First-principles modeling of titanate/ruthenate superlattices*

The possibility to create highly confined two-dimensional electron gases (2DEG) at oxide interfaces has generated much excitement during the last few years. The most widely studied system is the 2DEG formed at the LaO/TiO$_{2}$ polar interface between LaAlO$_{3}$ and SrTiO$_{3}$, where the polar catastrophe at the interface has been invoked as the driving force.

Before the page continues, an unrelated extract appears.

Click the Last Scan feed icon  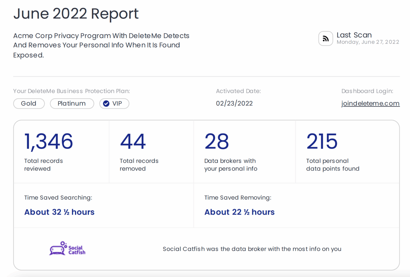click(x=325, y=39)
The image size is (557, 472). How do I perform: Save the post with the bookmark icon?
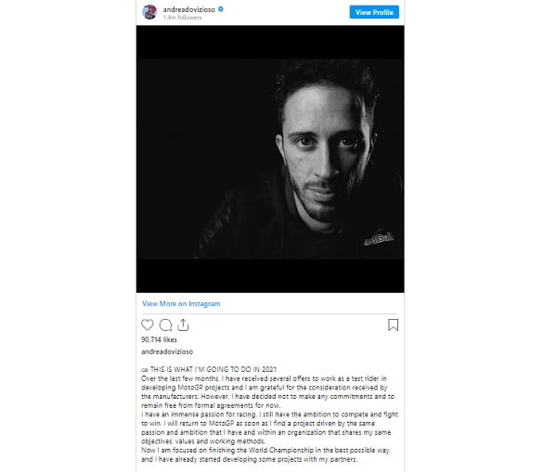pos(393,325)
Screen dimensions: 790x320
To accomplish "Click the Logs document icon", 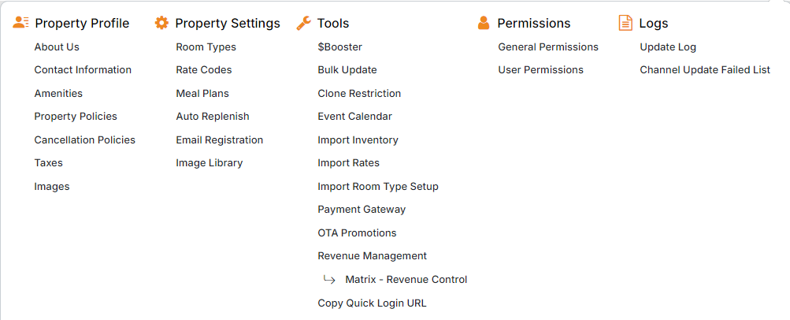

More recently, partial or complete delta doping of the Sr or Ti cations at a single layer of a SrTiO$_{3}$ matrix has also been used to generate 2DEG. Following this recipe, we report first principles characterization of the structural and electronic properties of (SrTiO$_{3}$)$_{5}$/(SrRuO$_{3}$)$_{1}$ superlattices, where all the Ti of a given layer have been replaced by Ru. We show that the system exhibits a spin-polarized two-dimensional electron gas extremely confined to the 4$d$ orbitals of Ru in the SrRuO$_{3}$ layer, a fact that is independent of the level of correlation included in the simulations. For hybrid functionals or LDA+U, every interface in the superlattice behaves as minority-spin half-metal ferromagnet, with a magnetic moment of $\mu$ = 2.0 $\mu_{\rm B}$/SrRuO$_{3}$ unit. The shape of the electronic density of states, half metallicity and magnetism are explained in terms of a simplified tight-binding model, considering only the $t_{2g}$ orbitals plus (i) the bi-dimensionality of the system, and (ii) strong electron correlations. Possible applications are discussed, from their eventual role in thermoelectric applications to the possible tuning of ferromagnetic properties of the 2DEG with the polarization of the dielectric. Work done in collaboration with P. Garc\'ia, M. Verissimo-Alves, D. I. Bilc, and Ph. Ghosez.